Tidak sedikit yang ngeyel dan ngotot mensinonimkan kerja dengan profesi. Untuk memberi pemahaman, sedikit uraian berikut untuk memudahkan memahaminya. Sebagai contoh, hadirnya seorang tukang potong rumput yang berpengalaman dan berkeahlian akan menghasilkan pekerjaan pemotongan rumput yang bagus dan cepat. Namun, bukan berarti bila tukang potong rumput tidak hadir pekerjaan pemotongan rumput tidak terlaksana. Hal itu akan dapat digantikan orang lain dan usaha penggantian itu tidak terlalu susah walaupun kemungkinan hasilnya tidak sama. Tentunya ini berbeda dengan keberadan seorang programmer, administrasi manager, teknisi rancang bangun, atau pekerjaan kimia nuklir yang eksesnya sangat berbahaya bila dikerjaan serampangan oleh semua orang. Begitu juga dengan tindakan medis yang dilakukan tanpa memperhatikan profesionalitas seseorang yang terjadi adalah pekerjaan konyol dan fatal.

Hampir semua orang sepakat bila melihat bangunan yang indah elok menawan dalam bayangan akan terlintas sosok-sosok tukang batu berwajah desa berpenampilan culun sederhana bersahaja. Siapa yang berani menjamin adanya bangunan indah menjulang tinggi menerobos angkasa raya itu tidak runtuh ambruk berkeping keping merengggut banyak nyawa bila tidak melibatkan arsitek, ahli teknik rancang bangun.

Tipe Manakah Kita?

Berangkat dari ketiga jenis kerja di atas, kita bisa meraba diri masing-masing dalam bekerja tergolong pada tipe yang mana? Bagi seorang pekerja yang baik apalagi ASN hendaknya melahirkan rasa syukur yang luar biasa karena walaupun sama-sama dipekerjakan oleh pemerintah, tapi tidak mendapatkan perlakuan sebagaimana pekerja rodi. Pekerja yang baik saat ini adalah pekerja yang merasa takut barangkali pelayanan yang diberikan pada masyarakat kurang maksimal.

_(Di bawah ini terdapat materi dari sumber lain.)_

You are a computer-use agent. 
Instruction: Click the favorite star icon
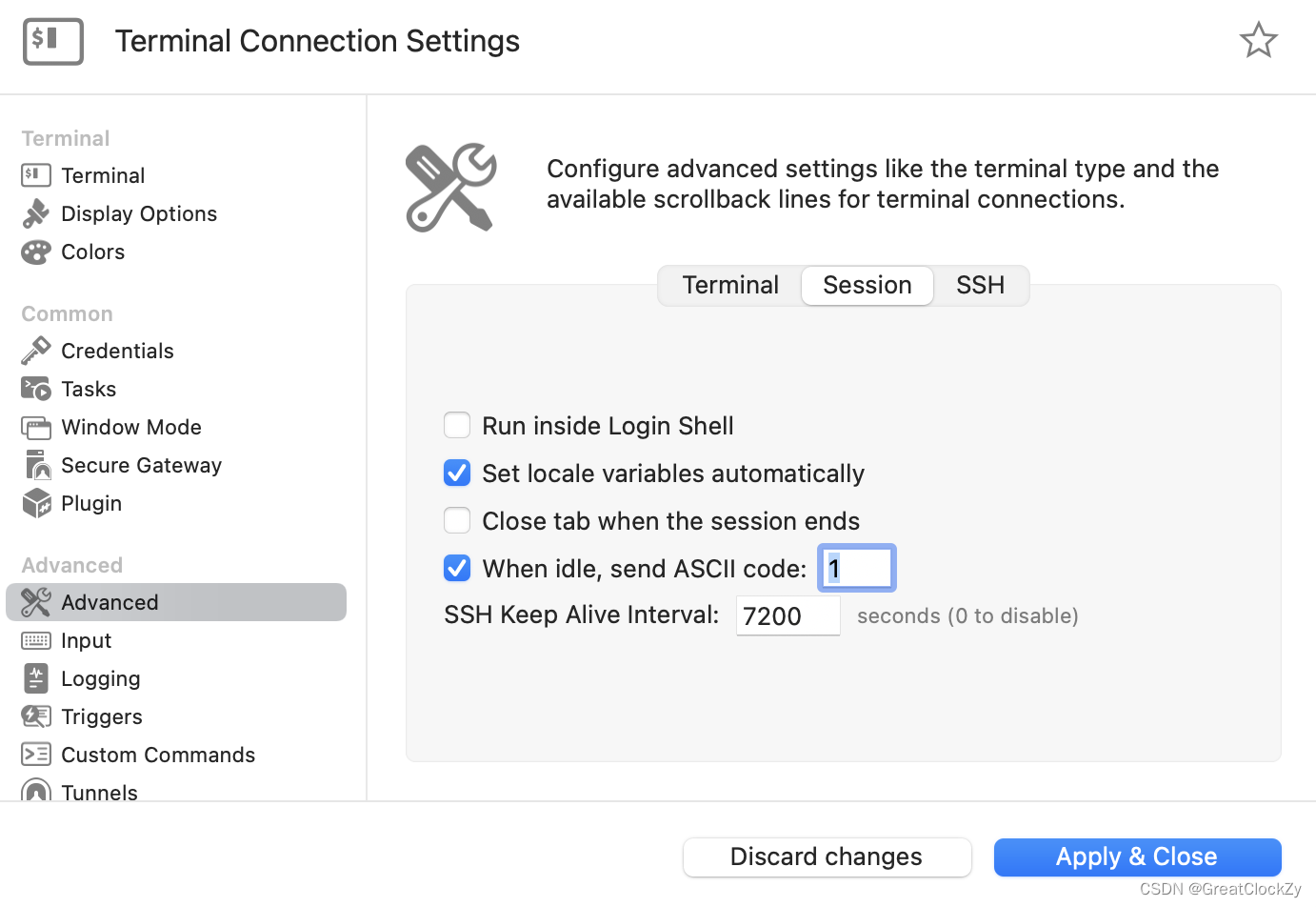1258,40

Pekerja pada instansi pemerintah pastinya paham bahwa gaji dan penghasilan tambahan  kesejahteraan yang diterima salah satunya berasal dari berbagai pajak yang dihimpun oleh pemerintah dari masyarakat baik dari level berada sampai jelata. Dalam kajian Maxian, kelas atau level masyarakat dikategorikan dengan borjuis atau proletar. Seorang pekerja akan berusaha memberikan pelayanan prima (paling baik) bagi masyarakat yang dilayaninya sebagai wujud imbal balik terhadap jerih payah masyarakat yang telah menjamin hidup pekerja dengan keluarganya serta menyediakan sarana prasarana kerja yang dinikmati pekerja.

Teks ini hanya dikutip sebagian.